COCO Object Detection (1x schedule):
| Model | mAP(box) | mAP(mask) | FPS |
|---|---|---|---|
| vHeat-B | 47.7 | 43.0 | 20.2 |
| Swin-B | 46.9 | 42.3 | 13.8 |
ADE20K Semantic Segmentation: vHeat-B achieves 49.6 mIoU at 23.6 FPS.
Ablation Study¶
| Application | vHeat Variant | Compared Method | Results |
|---|---|---|---|
| Image Denoising | vHeatIR | SwinIR | vHeatIR is superior |
| JPEG Deblocking | vHeatIR | SwinIR | vHeatIR is superior |
| ImageNet-A | vHeat-B | Swin-B | Stronger robustness |
| ObjectNet | vHeat-B | Swin-B | Stronger robustness |
Key Findings¶
- The heat conduction operator consistently outperforms Swin across classification, detection, segmentation, and low-level vision tasks.
- The throughput advantage originates from the efficient FFT implementation of DCT/IDCT.
- It exhibits stronger robustness on out-of-distribution data (ImageNet-A, ObjectNet), indicating that physical priors provide a beneficial inductive bias.
- vHeatIR also performs exceptionally well in image restoration tasks, demonstrating the versatility of HCO.
Highlights & Insights¶
- Physics-inspired design paradigm: Designing an information propagation operator starting from the heat conduction equation is an entirely new perspective, differing from various approximations of attention.
- Ingenious application of DCT: The frequency-domain solution of the heat conduction equation is naturally suitable for image processing, and DCT itself is a core tool in image compression (JPEG).

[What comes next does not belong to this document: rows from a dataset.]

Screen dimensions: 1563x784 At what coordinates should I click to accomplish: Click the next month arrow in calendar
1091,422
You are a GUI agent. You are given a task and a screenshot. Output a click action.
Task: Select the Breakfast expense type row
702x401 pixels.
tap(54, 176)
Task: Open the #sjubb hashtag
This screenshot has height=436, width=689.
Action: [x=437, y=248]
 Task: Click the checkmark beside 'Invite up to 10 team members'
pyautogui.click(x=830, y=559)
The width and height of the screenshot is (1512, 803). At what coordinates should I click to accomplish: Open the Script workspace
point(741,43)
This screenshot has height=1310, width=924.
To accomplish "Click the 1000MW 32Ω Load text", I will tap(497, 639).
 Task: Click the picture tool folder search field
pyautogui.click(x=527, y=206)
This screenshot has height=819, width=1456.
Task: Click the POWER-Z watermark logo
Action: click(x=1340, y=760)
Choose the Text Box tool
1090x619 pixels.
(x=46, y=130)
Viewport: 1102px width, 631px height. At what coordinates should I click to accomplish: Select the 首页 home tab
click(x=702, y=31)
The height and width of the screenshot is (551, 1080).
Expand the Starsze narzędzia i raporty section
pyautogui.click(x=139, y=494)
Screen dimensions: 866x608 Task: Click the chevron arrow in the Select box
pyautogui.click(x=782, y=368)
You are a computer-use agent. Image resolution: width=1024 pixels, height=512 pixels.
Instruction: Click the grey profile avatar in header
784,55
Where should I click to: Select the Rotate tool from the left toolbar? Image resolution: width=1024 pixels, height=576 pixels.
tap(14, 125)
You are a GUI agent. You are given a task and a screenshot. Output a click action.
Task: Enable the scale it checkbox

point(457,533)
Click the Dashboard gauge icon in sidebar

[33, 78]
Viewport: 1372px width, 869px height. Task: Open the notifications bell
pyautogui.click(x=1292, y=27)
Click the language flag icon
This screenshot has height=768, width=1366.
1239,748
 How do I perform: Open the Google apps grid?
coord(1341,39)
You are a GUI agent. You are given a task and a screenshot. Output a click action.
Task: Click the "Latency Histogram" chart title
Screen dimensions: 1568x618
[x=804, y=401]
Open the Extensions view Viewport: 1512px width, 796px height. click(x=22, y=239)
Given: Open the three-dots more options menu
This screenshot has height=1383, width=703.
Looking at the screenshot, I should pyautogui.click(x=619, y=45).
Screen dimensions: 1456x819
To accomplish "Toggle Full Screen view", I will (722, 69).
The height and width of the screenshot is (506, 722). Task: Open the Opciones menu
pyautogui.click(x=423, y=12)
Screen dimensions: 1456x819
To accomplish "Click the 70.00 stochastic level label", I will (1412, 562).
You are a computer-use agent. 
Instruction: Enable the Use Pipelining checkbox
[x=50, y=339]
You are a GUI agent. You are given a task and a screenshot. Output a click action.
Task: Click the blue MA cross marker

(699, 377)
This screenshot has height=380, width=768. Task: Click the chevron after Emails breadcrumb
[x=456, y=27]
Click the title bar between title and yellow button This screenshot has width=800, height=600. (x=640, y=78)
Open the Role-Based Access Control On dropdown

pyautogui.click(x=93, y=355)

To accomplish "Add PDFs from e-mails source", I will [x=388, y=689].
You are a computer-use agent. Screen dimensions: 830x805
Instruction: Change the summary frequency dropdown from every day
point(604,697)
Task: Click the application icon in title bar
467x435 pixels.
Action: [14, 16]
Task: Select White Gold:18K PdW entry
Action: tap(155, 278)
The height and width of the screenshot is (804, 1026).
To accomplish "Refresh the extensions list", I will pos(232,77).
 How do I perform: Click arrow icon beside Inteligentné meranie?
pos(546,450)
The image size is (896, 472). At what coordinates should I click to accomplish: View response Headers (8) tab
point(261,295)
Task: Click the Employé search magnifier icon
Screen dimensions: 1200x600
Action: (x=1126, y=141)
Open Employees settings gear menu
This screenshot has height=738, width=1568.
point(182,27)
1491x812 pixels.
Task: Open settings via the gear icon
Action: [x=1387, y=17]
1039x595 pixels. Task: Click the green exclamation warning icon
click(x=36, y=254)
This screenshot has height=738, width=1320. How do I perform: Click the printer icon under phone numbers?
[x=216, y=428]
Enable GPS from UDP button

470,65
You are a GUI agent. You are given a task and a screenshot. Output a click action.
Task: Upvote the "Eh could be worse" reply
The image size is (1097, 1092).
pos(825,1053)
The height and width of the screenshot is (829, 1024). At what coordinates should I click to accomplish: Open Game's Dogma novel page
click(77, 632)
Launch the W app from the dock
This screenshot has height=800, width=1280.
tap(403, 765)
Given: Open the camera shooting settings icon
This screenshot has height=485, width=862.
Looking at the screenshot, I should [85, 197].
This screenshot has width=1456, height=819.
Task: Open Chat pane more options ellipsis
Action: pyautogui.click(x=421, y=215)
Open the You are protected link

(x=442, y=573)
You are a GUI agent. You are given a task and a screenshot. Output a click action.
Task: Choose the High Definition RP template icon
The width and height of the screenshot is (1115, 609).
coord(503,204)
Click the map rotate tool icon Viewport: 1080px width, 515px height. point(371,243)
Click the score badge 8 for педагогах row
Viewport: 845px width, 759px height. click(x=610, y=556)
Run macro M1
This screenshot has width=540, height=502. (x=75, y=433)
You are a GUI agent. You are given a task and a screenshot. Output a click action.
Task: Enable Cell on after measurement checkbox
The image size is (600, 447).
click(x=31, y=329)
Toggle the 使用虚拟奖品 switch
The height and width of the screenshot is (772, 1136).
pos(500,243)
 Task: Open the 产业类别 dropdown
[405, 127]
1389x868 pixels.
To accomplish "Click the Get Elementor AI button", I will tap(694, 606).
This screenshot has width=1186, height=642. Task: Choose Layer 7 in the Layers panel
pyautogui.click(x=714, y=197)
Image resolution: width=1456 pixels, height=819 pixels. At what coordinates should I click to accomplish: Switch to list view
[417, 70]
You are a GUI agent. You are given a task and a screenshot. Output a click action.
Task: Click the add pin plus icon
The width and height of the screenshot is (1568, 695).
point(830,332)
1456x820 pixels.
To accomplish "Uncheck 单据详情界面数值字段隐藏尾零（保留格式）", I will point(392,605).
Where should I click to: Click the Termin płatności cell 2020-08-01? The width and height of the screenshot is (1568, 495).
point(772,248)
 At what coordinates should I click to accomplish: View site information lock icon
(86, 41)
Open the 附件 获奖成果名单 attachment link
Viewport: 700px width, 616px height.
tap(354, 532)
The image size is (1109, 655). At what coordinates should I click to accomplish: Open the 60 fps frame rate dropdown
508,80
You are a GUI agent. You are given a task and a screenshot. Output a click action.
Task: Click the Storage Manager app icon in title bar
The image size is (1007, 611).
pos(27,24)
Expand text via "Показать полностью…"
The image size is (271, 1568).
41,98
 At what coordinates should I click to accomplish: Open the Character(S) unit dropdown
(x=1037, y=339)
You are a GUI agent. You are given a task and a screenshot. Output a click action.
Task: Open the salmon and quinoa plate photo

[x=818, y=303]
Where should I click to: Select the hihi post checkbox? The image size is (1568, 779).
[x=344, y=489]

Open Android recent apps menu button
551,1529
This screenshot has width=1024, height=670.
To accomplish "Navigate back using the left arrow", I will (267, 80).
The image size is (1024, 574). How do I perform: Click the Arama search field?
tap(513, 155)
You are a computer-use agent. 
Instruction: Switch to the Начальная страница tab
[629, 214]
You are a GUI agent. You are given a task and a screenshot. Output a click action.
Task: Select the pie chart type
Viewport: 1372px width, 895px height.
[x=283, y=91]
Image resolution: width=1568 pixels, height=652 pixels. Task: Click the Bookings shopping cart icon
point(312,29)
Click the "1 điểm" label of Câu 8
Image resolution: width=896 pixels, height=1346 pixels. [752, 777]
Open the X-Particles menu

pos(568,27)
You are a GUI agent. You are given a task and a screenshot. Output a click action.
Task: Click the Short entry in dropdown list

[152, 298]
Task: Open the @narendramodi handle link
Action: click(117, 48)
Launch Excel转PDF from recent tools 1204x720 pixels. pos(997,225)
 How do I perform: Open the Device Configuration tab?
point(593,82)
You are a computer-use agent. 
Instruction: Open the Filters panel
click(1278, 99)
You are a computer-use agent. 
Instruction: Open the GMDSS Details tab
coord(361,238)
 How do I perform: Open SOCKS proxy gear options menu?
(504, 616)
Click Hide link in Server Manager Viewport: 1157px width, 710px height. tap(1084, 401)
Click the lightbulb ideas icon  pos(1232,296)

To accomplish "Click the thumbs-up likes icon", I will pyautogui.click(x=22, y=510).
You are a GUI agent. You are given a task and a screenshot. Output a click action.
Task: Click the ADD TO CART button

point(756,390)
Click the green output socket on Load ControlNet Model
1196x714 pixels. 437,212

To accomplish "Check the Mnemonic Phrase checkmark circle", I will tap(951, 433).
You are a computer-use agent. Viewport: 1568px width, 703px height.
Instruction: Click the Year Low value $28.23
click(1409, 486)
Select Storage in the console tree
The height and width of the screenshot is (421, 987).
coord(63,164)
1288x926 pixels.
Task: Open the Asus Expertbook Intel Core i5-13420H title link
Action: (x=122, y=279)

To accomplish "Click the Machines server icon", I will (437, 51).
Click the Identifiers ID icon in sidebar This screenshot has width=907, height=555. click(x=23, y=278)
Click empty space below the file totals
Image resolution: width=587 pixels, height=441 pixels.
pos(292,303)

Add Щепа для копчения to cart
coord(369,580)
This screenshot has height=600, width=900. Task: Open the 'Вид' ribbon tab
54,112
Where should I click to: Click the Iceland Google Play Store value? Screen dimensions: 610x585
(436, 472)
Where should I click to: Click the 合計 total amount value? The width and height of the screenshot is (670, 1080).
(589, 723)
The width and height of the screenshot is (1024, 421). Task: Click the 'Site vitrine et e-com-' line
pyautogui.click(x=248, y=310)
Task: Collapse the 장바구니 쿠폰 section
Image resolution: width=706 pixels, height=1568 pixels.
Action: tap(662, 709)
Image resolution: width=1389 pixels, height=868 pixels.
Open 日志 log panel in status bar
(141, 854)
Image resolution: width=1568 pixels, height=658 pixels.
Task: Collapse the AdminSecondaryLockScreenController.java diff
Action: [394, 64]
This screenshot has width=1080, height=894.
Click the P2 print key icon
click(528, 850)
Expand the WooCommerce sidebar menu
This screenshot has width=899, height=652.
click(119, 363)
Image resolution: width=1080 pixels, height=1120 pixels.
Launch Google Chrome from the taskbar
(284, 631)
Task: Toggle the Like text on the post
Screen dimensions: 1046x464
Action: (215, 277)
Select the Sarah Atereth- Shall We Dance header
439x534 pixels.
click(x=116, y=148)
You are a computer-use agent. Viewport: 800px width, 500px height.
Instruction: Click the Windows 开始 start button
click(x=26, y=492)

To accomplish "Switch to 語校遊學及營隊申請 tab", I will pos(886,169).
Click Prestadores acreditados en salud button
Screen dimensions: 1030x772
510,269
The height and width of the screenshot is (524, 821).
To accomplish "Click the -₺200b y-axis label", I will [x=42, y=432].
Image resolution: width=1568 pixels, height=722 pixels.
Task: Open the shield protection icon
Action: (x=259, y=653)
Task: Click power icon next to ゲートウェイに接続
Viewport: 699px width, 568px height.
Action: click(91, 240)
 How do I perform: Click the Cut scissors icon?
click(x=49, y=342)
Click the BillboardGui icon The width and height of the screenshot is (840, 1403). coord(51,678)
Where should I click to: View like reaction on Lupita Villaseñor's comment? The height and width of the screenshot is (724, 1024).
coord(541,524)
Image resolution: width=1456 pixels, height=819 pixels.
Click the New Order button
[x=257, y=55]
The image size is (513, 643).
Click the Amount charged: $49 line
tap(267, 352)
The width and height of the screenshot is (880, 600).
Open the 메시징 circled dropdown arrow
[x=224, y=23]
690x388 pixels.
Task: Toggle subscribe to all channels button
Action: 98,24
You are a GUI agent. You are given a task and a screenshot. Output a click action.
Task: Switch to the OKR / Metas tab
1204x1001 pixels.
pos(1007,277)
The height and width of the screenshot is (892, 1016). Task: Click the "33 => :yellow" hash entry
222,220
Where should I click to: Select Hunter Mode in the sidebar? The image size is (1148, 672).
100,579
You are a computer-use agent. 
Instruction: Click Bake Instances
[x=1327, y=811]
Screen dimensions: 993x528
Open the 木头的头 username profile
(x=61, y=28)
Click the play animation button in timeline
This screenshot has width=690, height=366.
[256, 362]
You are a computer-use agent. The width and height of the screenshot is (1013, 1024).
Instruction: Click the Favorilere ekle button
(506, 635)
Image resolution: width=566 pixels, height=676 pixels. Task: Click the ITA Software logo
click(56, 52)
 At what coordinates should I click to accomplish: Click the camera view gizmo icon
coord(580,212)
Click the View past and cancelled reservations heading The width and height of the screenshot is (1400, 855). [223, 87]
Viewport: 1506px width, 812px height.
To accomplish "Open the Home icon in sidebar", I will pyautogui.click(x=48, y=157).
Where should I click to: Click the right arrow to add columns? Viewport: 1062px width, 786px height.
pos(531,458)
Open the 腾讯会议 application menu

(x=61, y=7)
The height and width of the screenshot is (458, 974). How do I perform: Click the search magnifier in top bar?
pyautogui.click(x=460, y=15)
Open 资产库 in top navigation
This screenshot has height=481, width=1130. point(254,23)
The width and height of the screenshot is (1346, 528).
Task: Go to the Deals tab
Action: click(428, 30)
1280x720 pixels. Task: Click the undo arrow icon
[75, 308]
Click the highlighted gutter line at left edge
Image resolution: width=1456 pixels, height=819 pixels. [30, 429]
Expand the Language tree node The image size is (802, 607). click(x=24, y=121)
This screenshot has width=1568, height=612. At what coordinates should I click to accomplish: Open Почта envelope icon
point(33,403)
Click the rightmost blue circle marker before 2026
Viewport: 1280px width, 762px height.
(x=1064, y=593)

- Global receptive field + distance decay: The Green's function of heat conduction inherently possesses this characteristic, eliminating the need to artificially restrict the receptive field like window attention does.
- It can be extended to video understanding (spatiotemporal heat conduction) and 3D point cloud processing.
Limitations & Future Work¶
- The efficiency of DCT/IDCT may degrade on non-square or non-power-of-two resolutions.
- Heat conduction is isotropic, whereas image content is typically anisotropic; directional diffusion might be required.
- It has not yet been validated on video or 3D tasks.
- The complementarity with the attention mechanism has not been explored (hybrid architectures might perform better).
Related Work & Insights¶
- vs Swin Transformer: Window attention restricts the receptive field, whereas vHeat naturally facilitates global interaction and is faster.
- vs VMamba: Both are non-attention vision backbones; VMamba employs state space models, while vHeat utilizes the heat conduction equation, offering different physical priors.
- vs FNet: FNet replaces attention with FFT but lacks physical meaning, whereas vHeat's heat conduction formulation provides a superior inductive bias.
Rating¶
- Novelty: ⭐⭐⭐⭐⭐ Designing visual operators from physical equations offers a unique perspective.
- Experimental Thoroughness: ⭐⭐⭐⭐ Comprehensive coverage of classification, detection, segmentation, and low-level vision.
- Writing Quality: ⭐⭐⭐⭐ The physical motivation is clearly articulated.
- Value: ⭐⭐⭐⭐ Provides a brand-new information propagation paradigm beyond attention.